File Preservation Format

Validity & version checking, structured data and metadata binding


Codel is specifically interested in promoting the  digital notary for use in protecting, preserving and proving the integrity of documents and data. It therefore developed methodology for ensuring that information is both verifiable and readable for the foreseeable future, with the intention for the long-term preservation of records and for authors and owners of intellectual property to store and prove ownership of their content. Codel's CDLxml  format is based on W3’s standard for the digital signing of records ‘XML Dsig’ provides a storage container known that binds the Codelmarked file to essential metadata components for viewing and verifying Codelmarked content. extensions to metadata tags can be requested by customers. CDLxml can also support encryption so that only authorised can view content. Codel keeps an audit trail of all verification events for full traceability. The viewing and verification code is available open-source at GitHub.

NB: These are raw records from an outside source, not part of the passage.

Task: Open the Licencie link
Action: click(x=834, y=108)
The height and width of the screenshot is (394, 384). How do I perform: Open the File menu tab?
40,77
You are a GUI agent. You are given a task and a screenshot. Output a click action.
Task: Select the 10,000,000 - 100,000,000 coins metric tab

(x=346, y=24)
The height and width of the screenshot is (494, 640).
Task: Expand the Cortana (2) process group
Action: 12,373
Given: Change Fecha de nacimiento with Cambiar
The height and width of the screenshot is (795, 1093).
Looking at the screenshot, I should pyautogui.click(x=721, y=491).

When a CDLxml file is opened, a look-up is performed with the Codel service to check whether the file has been registered and whether there is other status information that has been flagged by the author;

Some CDLxml Metadata Components (not exhaustive)

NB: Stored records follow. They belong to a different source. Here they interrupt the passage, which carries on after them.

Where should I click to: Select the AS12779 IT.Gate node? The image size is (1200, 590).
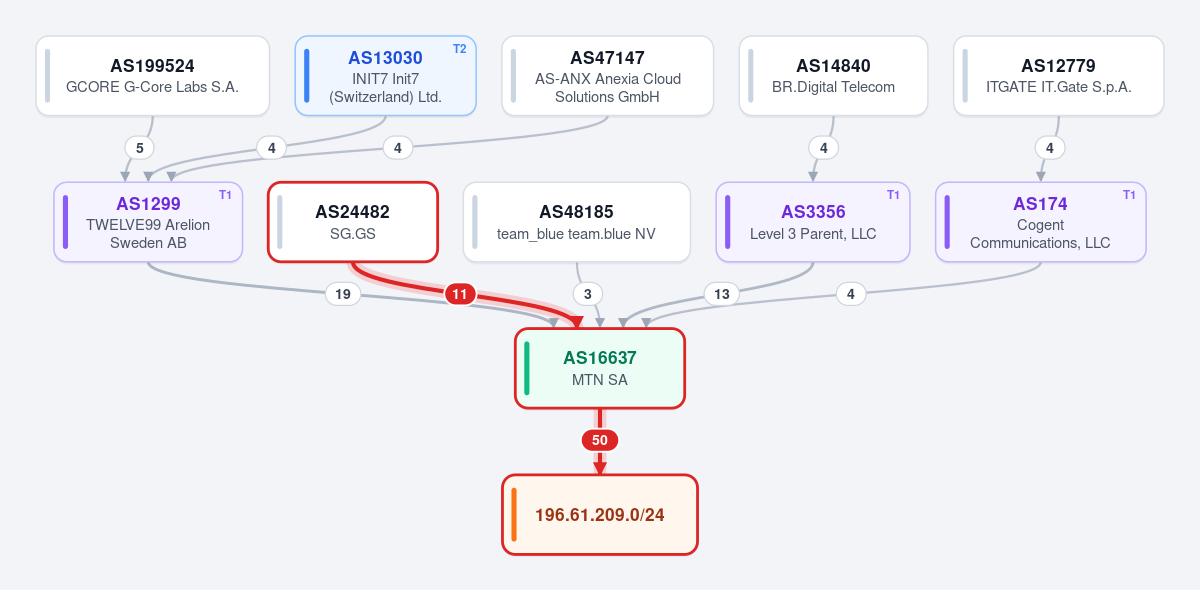click(1059, 76)
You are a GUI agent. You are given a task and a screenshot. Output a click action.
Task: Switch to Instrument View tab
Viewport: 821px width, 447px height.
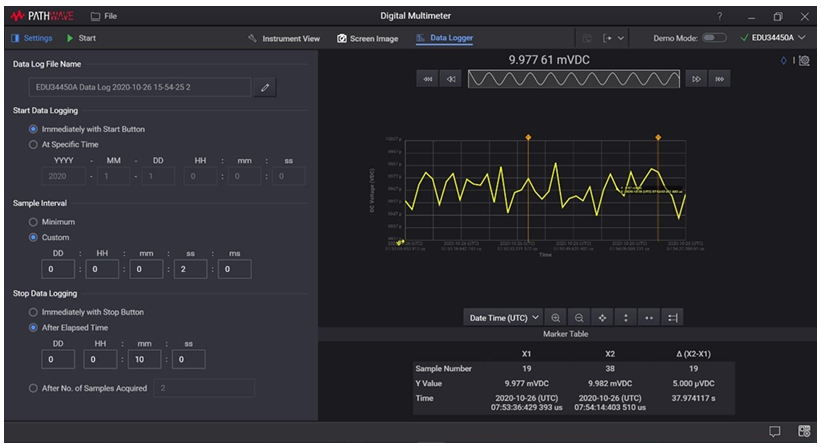tap(284, 38)
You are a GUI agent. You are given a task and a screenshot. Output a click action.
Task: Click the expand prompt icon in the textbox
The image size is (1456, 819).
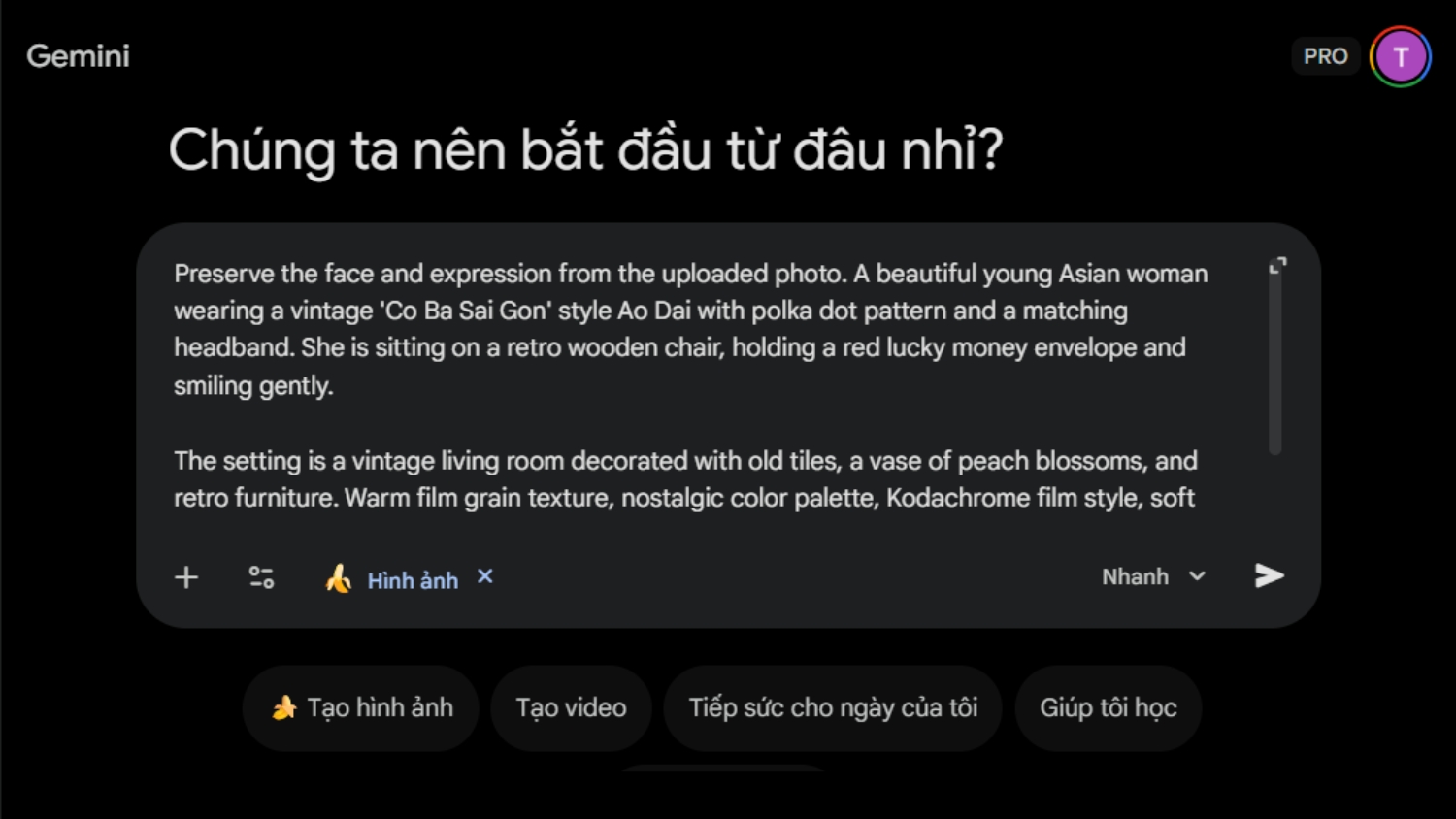(1279, 262)
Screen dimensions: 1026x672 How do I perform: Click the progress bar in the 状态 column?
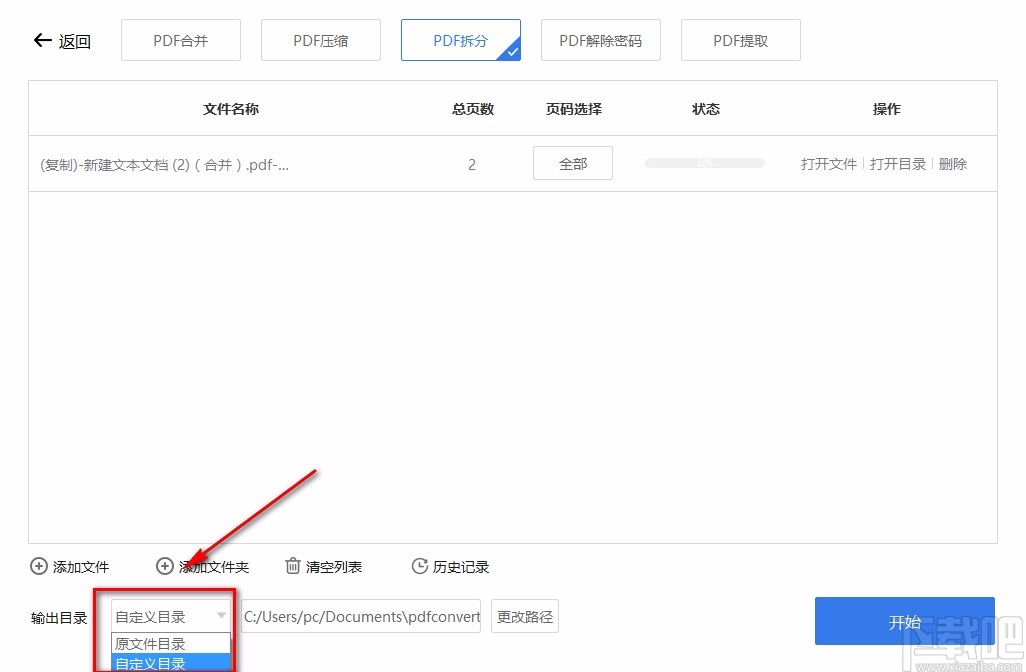pyautogui.click(x=704, y=162)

1.       Character Encoding

 <?xml version="1.0" encoding="UTF-8"?>

This ensures that the characters display correctly.

2.       Canonicalization Method

<CanonicalizationMethod Algorithm=" http://www.w3.org/TR/xml-c14n "/>

W3’s standard that directs the user to the official ‘location’ for the document, in this case Codel’s verification service

3.       Hashing Algorithm

<CodelDigestMethod Algorithm="http://www.codelmark.com/2007/01/xmlcodelmark#sha256"/>

The hashing algorithm used to create the hash – in Codel’s case sha256

4.       File Name

 <Reference Type="http://www.codelmark.com/2007/01/xmlcodelmark#Object" URI="#filename.pdf">

The Uniform Resource Identifier given to the file that has been Codelmarked (hashed) and which his stored in the cdlxml file container. This is used to identify it and enable interaction with representations of this file over the World Wide Web, using specific protocols.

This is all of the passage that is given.